System Restore is different from System Backup. It captures resident programs, their settings, and Windows Registry as an image and backs up a few things that are necessary to reconstruct the system drive to the point – if you opt to go back. By default, System Restore is enabled on all Windows operating systems, including Windows 11 and Windows 10. But some users who upgraded their computers are reporting that their System Restore feature was turned off.
When you try to run System Restore, you may see a message:
You must enable system protection on this drive
It is therefore imperative that all users check if System Restore is enabled on their systems and if not to turn it on. This post will show you how to turn on and enable System Restore in Windows 11/10.
Turn On System Restore in Windows 11/10
To check if your System Restore has been disabled or not, type Control Panel in Start Search and hit Enter to open it. Click on System to open Control Panel’s System applet.
In the left pane, you will see System protection. Click on it to open System Properties. Under System Protection tab, you will see the Protection Settings.
Ensure that Protection is set to ‘On’ for the System drive.
If not, select the System Drive or C Drive and press the Configure button. The following box will open.
Select Turn on system protection and click on Apply.
That’s it! You will have enabled System Restore on Windows 11/10/8/7.
Having done this, you will want to immediately create a system restore point first. Do that and check if it has been created.
Turn on System Protection is greyed out or missing
If the Turn on System Protection option is greyed out or missing on your Windows computer, maybe System Restore is disabled by your system administrator.
You may also use the Enable-ComputerRestore cmdlet. It turns on the System Restore feature. So run the following command in an elevated PowerShell window:
PS C:\> Enable-ComputerRestore -Drive "C:\"
This command enables System Restore on the C: drive of the local computer.
If System Restore is not working and system restore points are not created, you may want to open Run box from the WinX menu, type services.msc to open the Services Manager and ensure that the Volume Shadow Copy & Task Scheduler & Microsoft Software Shadow Copy Provider Service is Running and set to Automatic.

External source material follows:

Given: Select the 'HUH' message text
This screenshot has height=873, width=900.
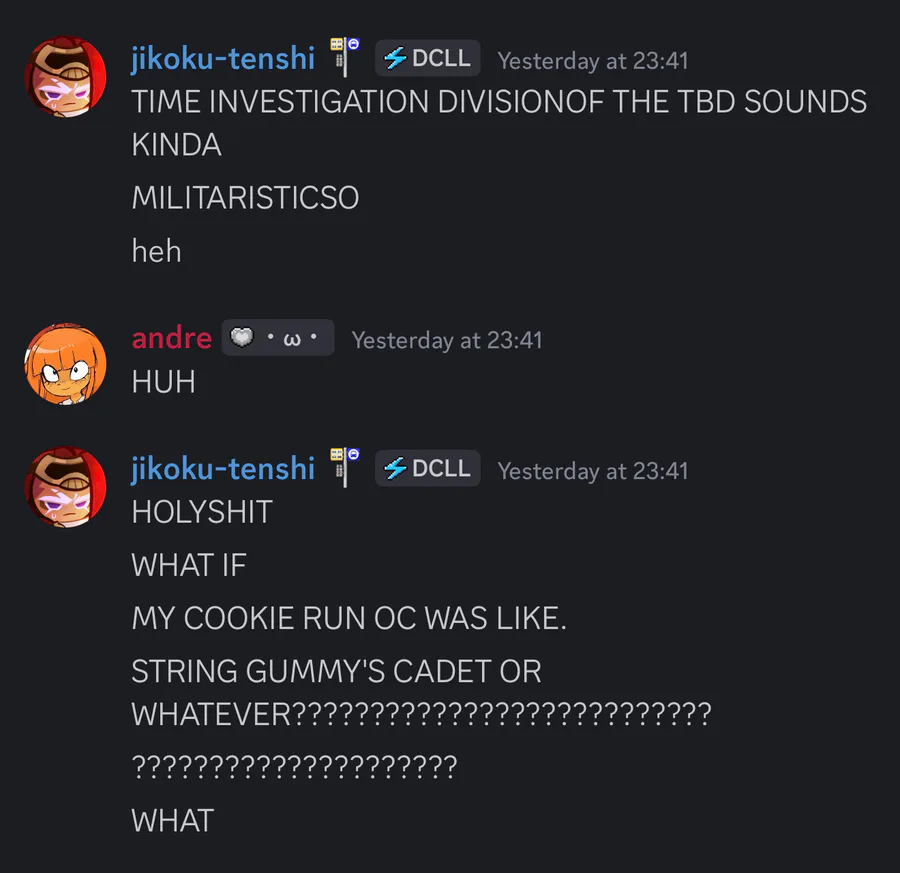Looking at the screenshot, I should (164, 382).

Using system protection on a drive that contains system image backups will cause other shadow copies to be deleted faster than normal
If you see this message after you turn on System restore, then you need to know this.
System protection (System restore) uses a reserved space to backup file versions for every Restore point. Now as this reserved space starts filling up, older versions start getting deleted. Now if you have configured your Windows Backup to save System Image Backups to this drive, then because these image backups take up large disk space, the other file backups (shadow copies) will start getting deleted faster. If this is your case, then Windows warns you about this.
So in this case, you can let the reserved disk space settings remain as it is knowing that the shadow copies will get deleted faster or you may increase the Reserved Space allotted to System protection.